September 25, 2014 — Carlos Fenollosa

It looks like the new "encrypted by default" policy on smartphones is freaking out law enforcement agencies. Honestly, what were they expecting? They have been abusing laws and courts for so long that we are starting to take measures to let private companies protect us from our governments. How twisted is that, huh?

"When I see a police officer now, instead of protected, I feel threatened." That's a bit demagogic but bears some truth. People seem to have interiorized that concept and we now prefer to have some privacy, regardless of what police think. Yes, we are so busy caring for our safety that we don't give a crap if that interferes with the FBI —probably necessary— counterterrorism work.

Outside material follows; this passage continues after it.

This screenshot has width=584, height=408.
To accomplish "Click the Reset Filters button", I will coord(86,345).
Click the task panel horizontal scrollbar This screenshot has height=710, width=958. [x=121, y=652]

But wait, is that true? I mean, isn't that reasoning a bit flawed? Are people stupid or careless?

When you think about it for a minute, there is a crucial point. Who is more likely to have resources to circumvent police investigations? Of course, professional criminals. That's why you can't make a backup of your DVDs, but pirates can. Professionals always find a way, it's regular citizens who have no means to protect themselves.

This is a comic I made in 2005 (click to zoom).

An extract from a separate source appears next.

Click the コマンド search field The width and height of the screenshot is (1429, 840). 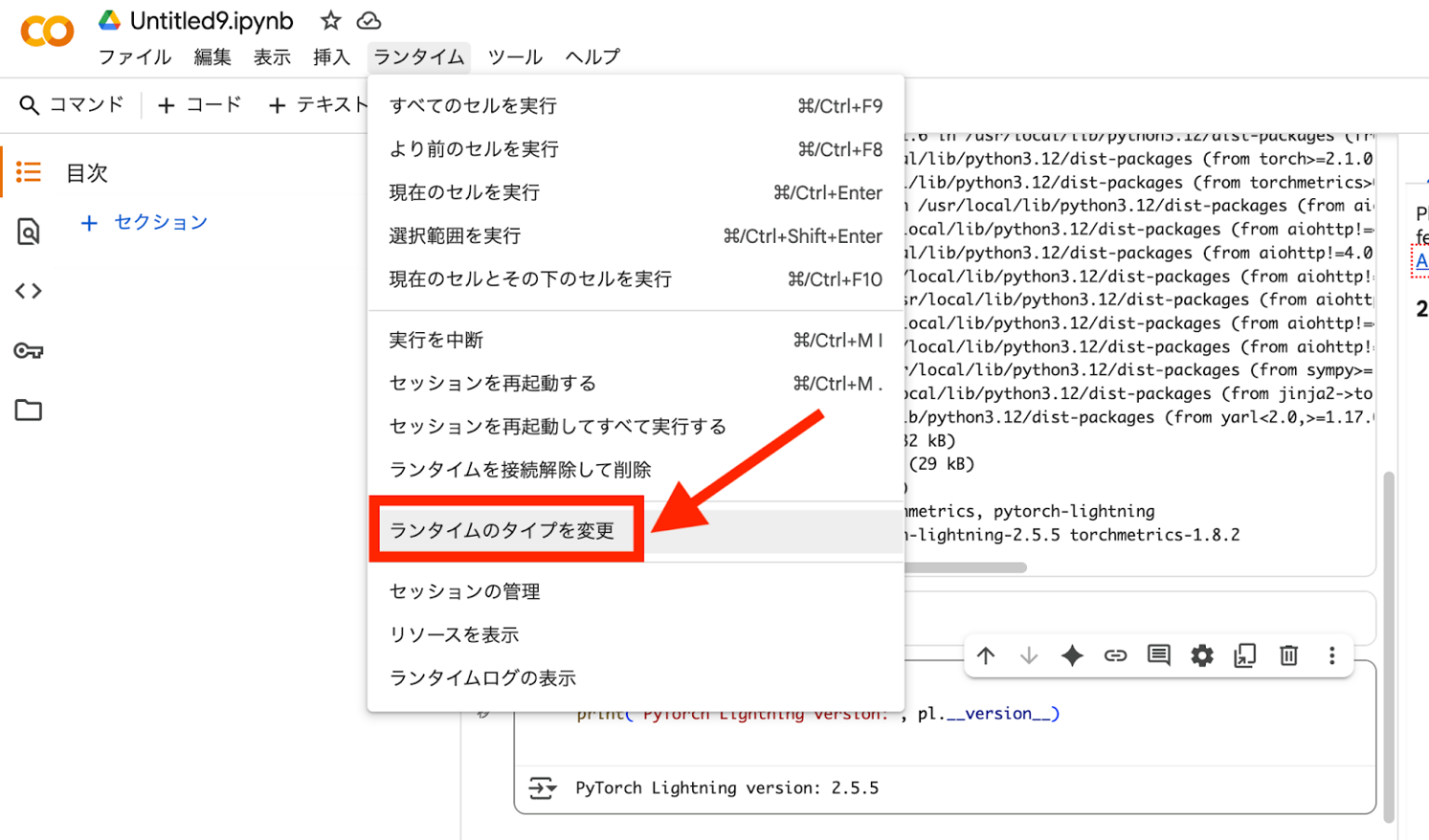coord(74,104)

It says, "The EU wants to keep a record of phone calls, SMS and emails as a security measure against terrorism." Then, an Al-Qaeda terrorist who's planning to bomb the twin towers starts using carrier pigeons. Both his phone and computer are wired to the CIA, but that's of no use now.

As time told, they passed that law, and now everyone's communications are under police eyes. It's ironic, but nowadays the communications protocol which is the most protected by law is... postal mail.

In the end, it is a false sense of security. We have to give our laptop password to a random guy on an airport and let him check our email and pictures while real terrorists have a decoy encrypted partition. They can manage all the hassle, we can't, so they win.

Or better, they will carry paper documents in a briefcase. Expect next decades' spy films to stop portraying criminals as cyberpunk hackers and go back to the 50's analogic look. In the age of Apple Watches, nobody will suspect that a Casio watch hides a microfilm with the schematics for a bomb.